Il faudrait que je retrouve deux ou trois textes à ce sujet...
Dans le livre d'Hourtoulle "1814, la campagne de France" (page 74) on peut lire ceci :
"La perte de Soissons a fait effrondrer les habiles actions stratégiques de Napoléon et a marqué le vrai tournant de la campagne. Thiers a assimilé "Soissons à Waterloo"." (Eric) ...
Bonsoir Eric,
Pendant que vous recherchez vos textes, je me permets de vous livrer un passage du récit qu'en a fait le Général Comte de Ségur :
"...Enfin, l'ennemi était rejoint, et obligé de se retourner pour se défendre. Il s'arrêtait : il lui fallait disputer l'Ourcq à son tour ; nous nous en applaudissions ; nous savions que l'Empereur accourait, suivi de 25.000 hommes ; qu'en trois jours, du 27 Février au 2 Mars, il avait franchi par Arcis, Herbisse et Esternay, l'intervalle de Troyes à La Ferté-sur-Marne ; qu'en même temps, Victor et le Duc de Padoue avaient, de Bussières et de Vieux-Maisons, gagné directement Château-Thierry ; et qu'en cet instant, le 3 Mars, atteignant lui-même à toute course Bezu et Rocourt sur la route de Soissons, Napoléon, pendant que Blücher nous tenait tête, le tournait, dépassant la gauche de ce Prussier, en se précipitant sur Micy par Fère, Fismes et Braisnes.

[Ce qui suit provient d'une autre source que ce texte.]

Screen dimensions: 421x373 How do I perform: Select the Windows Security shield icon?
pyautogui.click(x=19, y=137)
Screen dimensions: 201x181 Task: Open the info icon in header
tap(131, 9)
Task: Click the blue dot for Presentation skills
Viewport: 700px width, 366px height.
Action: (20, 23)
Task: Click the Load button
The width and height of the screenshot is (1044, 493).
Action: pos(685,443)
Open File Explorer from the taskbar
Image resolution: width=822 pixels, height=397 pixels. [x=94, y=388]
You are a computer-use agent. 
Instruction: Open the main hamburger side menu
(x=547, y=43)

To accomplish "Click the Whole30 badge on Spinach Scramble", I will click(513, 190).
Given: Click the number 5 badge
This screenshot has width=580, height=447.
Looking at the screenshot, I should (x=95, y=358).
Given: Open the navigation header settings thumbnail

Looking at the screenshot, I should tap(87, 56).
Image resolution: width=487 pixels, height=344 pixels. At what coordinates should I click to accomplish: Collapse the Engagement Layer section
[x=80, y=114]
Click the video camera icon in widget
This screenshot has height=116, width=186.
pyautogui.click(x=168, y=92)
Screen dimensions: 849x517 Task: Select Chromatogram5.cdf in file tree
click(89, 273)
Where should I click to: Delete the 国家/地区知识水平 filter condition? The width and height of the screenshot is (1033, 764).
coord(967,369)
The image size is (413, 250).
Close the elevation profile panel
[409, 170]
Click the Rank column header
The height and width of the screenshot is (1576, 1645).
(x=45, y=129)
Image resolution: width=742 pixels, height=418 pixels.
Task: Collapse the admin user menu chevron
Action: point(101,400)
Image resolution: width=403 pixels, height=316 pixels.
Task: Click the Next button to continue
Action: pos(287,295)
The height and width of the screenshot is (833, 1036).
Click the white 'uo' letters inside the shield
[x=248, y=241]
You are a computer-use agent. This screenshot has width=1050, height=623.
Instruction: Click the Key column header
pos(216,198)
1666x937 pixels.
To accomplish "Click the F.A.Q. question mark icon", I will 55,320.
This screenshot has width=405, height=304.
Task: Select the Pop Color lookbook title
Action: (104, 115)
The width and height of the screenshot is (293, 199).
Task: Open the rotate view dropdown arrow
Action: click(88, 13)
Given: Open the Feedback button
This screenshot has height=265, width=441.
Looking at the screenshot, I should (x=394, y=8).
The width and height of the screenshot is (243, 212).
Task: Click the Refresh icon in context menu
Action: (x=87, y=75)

Dès lors, prévenu sur la Vesle et l'Aisne, enfermé entre nous et ces deux rivières, Blücher, dans le désordre de sa fuite, acculé sur l'Aisne et sur Soissons, allait enfin être détruit ou contraint de mettre bas les armes...
Déjà, le vieux feld-maréchal, troublé, cherchait des yeux un passage pour s'échapper ; ses regards, de toutes parts repoussés, étaient forcés de se reporter sur l'Aisne ; mais le pont de Soissons lui était interdit. Quant à ses pontons, ils étaient engravés dans nos traverses : il les appelait vainement à son secours...
Le temps, l'Aisne, Soissons et nos routes défoncées, nous le livraient donc ; il était vaincu d'avance, quoique toujours plus nombreux que nous ; Napoléon était là, et sa présence nous valait une armée ...
Ainsi, la Coalition, mutilée dans l'une de ses armées les plus lestes et dans son chef le plus acharné, allait être frappé mortellement, quand l'un des nôtres, MOREAU, ce funeste commandant de Soissons, la sauva !
Blücher, éperdu et sans refuge, était déjà sous notre main ; Moreau lui livra ce passage ; et, de vaincu et pris qu'il était, avec 50.000 hommes sur la rive gauche de l'Aisne, ce maréchal se retrouva sur l'autre rive, non seulement à couvert de nous, mais à la tête de 110.000 hommes !
Ce fut le 3 Marsd que ce cruel malheur arriva. Nous l'ignorions. Comment supposer que Soissons, dont la première reddition venait de faire livrer deux de nos généraux à des conseils de guerre, reprise, réparée depuis quinze jours, et qu'un nouveau commandant défendait avec une artillerie nombreuse et une garnison d'élite, ne fût pas restée Française !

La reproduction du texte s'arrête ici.